We bring to you some facts to brood over:
The Obama administration, which has expanded the surveillance state, the NDAA section 1021, the TPP, and is leading wars of aggression, stood with the activist community [which itself stands against Obama’s above-stated policies] in this particular case.
The ‘watershed victory’ was celebrated two weeks before the FCC published (on March 12) the 400-page document detailing the new regulations.
Activists fought for a decade to protect the open Internet. In May 2014, FCC Chairman Tom Wheeler released a plan to create pay-to-play fast lanes. In February 2015, he had dropped the idea because, well, it was entirely unfeasible with existing technology.
The federal regulators held hands when announcing the new rules. A first.
Netflix has over 35 million subscribers in the US alone.
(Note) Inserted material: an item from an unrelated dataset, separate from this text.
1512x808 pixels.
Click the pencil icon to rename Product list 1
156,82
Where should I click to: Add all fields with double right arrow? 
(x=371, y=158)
At peak times, Netflix streaming makes up 30% of all Internet traffic in the world. The company could easily pay for preferential access, or spend funds to update its strained Internet infrastructure as and when it was needed to provide more and more videos at high resolution. But it didn’t. The new rules would now prevent large ISPs like Verizon from charging Netflix for faster service across its network.
The new policy was drafted and passed in secrecy.